__Extrait à lire__:
Intervention de Corinne Le Quéré

Commission d'enquête Rénovation énergétique — Réunion du 6 mars 2023 à 15h00
Audition de Mme Corinne Le quéré présidente du haut conseil pour le climat

Corinne Le Quéré, présidente du Haut Conseil pour le climat :

Le HCC est en effet un organisme indépendant inscrit dans la loi Énergie-climat de 2019. Il est chargé d'évaluer la stratégie du Gouvernement en matière de climat et sa cohérence avec l'accord de Paris. Il compare les actions de la France par rapport à celles des autres pays et émet des avis et des recommandations indépendants et objectifs.

Le HCC doit rendre chaque année un rapport sur le respect de la trajectoire de baisse des émissions au regard du budget carbone de la France. Dans ce cadre, il effectue un suivi des émissions provenant des bâtiments. Le rapport prend aussi en considération l'impact socio-économique des actions. Le Gouvernement doit répondre à ce rapport dans les six mois. Ce cycle vertueux vise à rehausser le niveau des actions et à suivre leur évolution.

__Entrées du corpus__:

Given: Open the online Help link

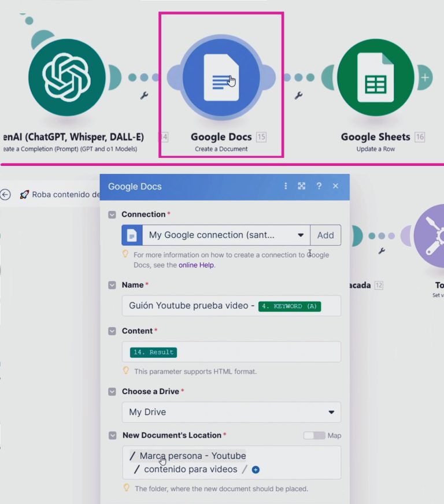Looking at the screenshot, I should [196, 265].
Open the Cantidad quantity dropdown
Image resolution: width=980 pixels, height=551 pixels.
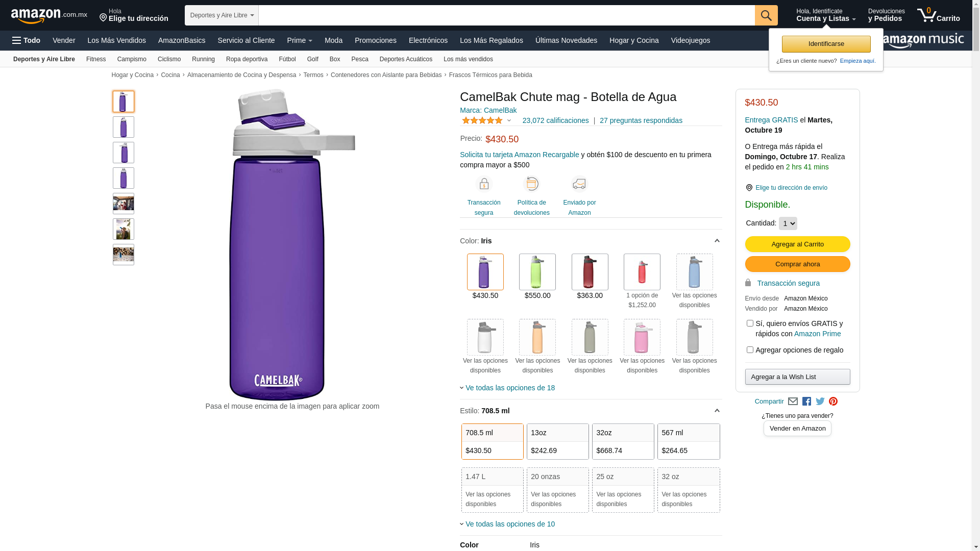[788, 223]
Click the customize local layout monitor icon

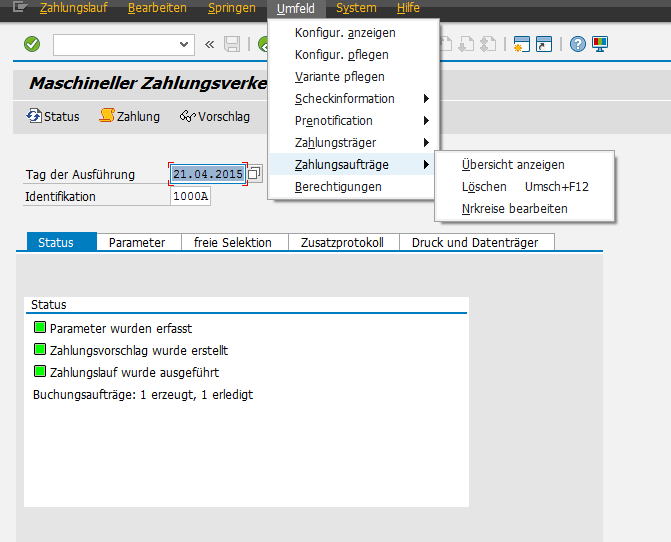pyautogui.click(x=600, y=44)
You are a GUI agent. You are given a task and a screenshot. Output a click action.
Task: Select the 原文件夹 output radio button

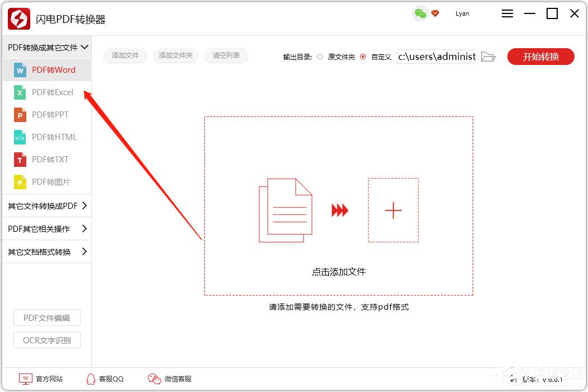pyautogui.click(x=320, y=57)
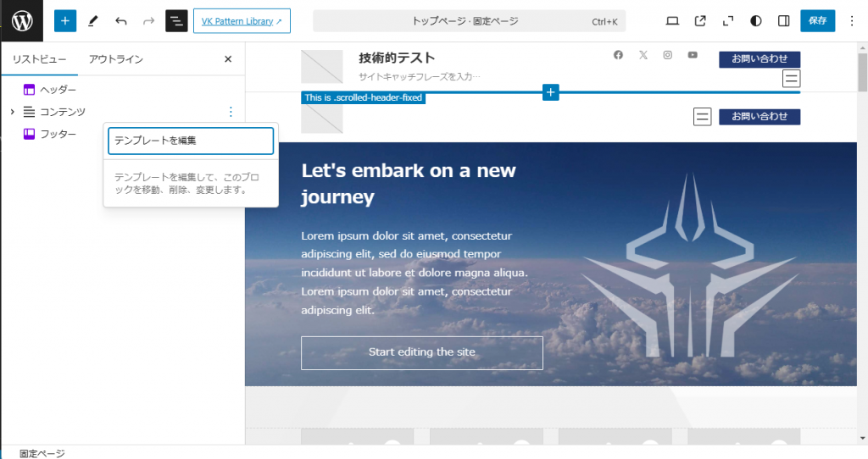
Task: Click the Undo arrow icon
Action: tap(121, 20)
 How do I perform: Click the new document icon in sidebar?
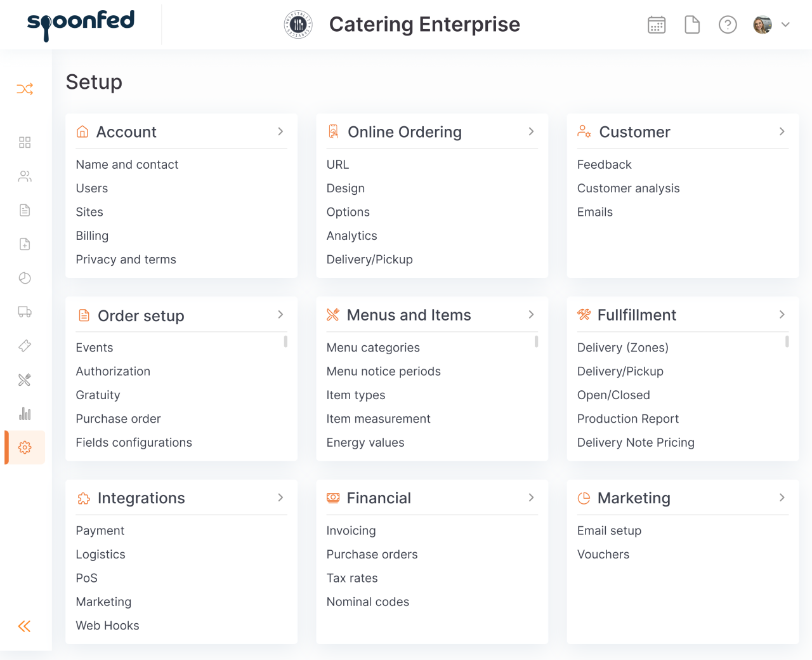click(25, 244)
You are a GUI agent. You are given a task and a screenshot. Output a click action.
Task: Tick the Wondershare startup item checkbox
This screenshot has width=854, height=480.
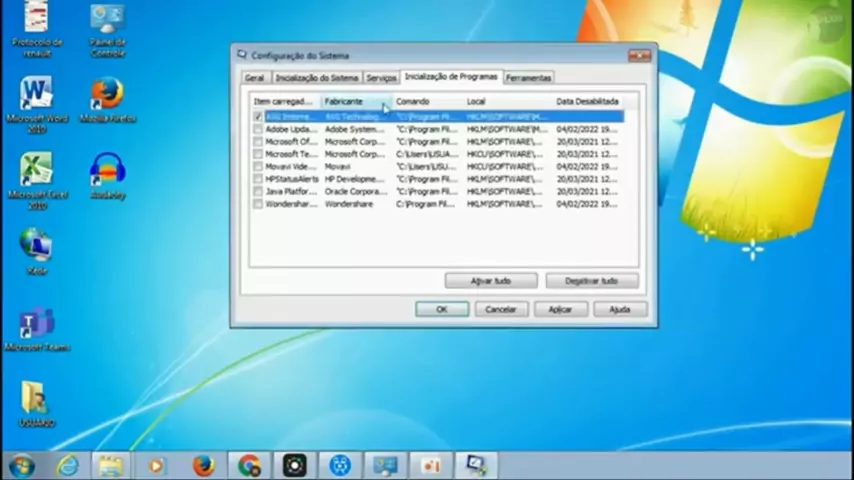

__Exercices__:
a) Recopiez l'intervention de Corinne Le Quéré à partir du passage contenant « Le HCC est en », jusqu'à « indépendants et objectifs. » inclus.
b) Rédigez la suite de l'intervention de Corinne Le Quéré devant la commission d'enquête, à partir de sa dernière phrase.

__Corrigés__:
a)
Le HCC est en effet un organisme indépendant inscrit dans la loi Énergie-climat de 2019. Il est chargé d'évaluer la stratégie du Gouvernement en matière de climat et sa cohérence avec l'accord de Paris. Il compare les actions de la France par rapport à celles des autres pays et émet des avis et des recommandations indépendants et objectifs.

b)
Le HCC a également publié, après une saisine du Gouvernement, un rapport de parangonnage sur la rénovation énergétique du bâtiment dans lequel nous avons comparé les actions de la France avec celles de la Suède, de l'Allemagne, des Pays-Bas et du Royaume-Uni.

Notre dernier constat énonce que le secteur du bâtiment est responsable de 18 % des émissions directes en France. Avec le chauffage au fioul et au gaz, poste qui génère le plus d'émissions, et le secteur des transports, le bâtiment est l'un des grands secteurs émetteurs, quasiment au même niveau que l'agriculture et l'industrie. Les demandes en énergie pour se chauffer sont d'autant plus importantes que les bâtiments sont mal isolés : des pertes d'énergie pourraient être évitées. En outre, lorsqu'on prend en compte les émissions qui sont associées à l'électricité et aux réseaux de chaleur, la part des bâtiments s'élève à environ 28 %, soit un peu plus d'un quart des émissions.

Ce secteur peut et doit parvenir au « zéro émission » pour que la France atteigne la neutralité carbone en 2050 et réponde au changement climatique. Si nous n'atteignons pas cette neutralité carbone au niveau global, le réchauffement de la planète se poursuivra. L'objectif est donc très important, pour la France et pour le secteur du bâtiment.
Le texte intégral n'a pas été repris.